Hm, the link above contains the paragraph:

"Enabling the Language Card allows to use it as additional memory for
cc65 generated code. However code is never automatically placed there.
Rather code needs to be explicitly placed in the Language Card either
per file by compiling with --code-name HIGHCODE or per function by
enclosing in #pragma codeseg (push, "HIGHCODE") and #pragma codeseg
(pop). In either case the cc65 runtime system takes care of actually
moving the code into the Language Card."

That's basically all necessary to know from the user perspective...

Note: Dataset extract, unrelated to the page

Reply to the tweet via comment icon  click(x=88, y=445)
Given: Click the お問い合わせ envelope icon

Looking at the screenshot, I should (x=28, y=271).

> How is the enabling/disabling of the ROM done? If code running
> in regular memory calls a function in HIGHCODE, someone would need
> to disable the ROM so that the function can be called, and afterwards
> enable the ROM again.

The link above contains the sentence:

"While running main() the Language Card bank 2 is enabled for read access."

So the idea it *not* to disable the ROM, call HIGHCODE and enable ROM
again. Rather it's call HIGHCODE whenever you want - and enable ROM,
call ROM, disable ROM when dealing with ROM.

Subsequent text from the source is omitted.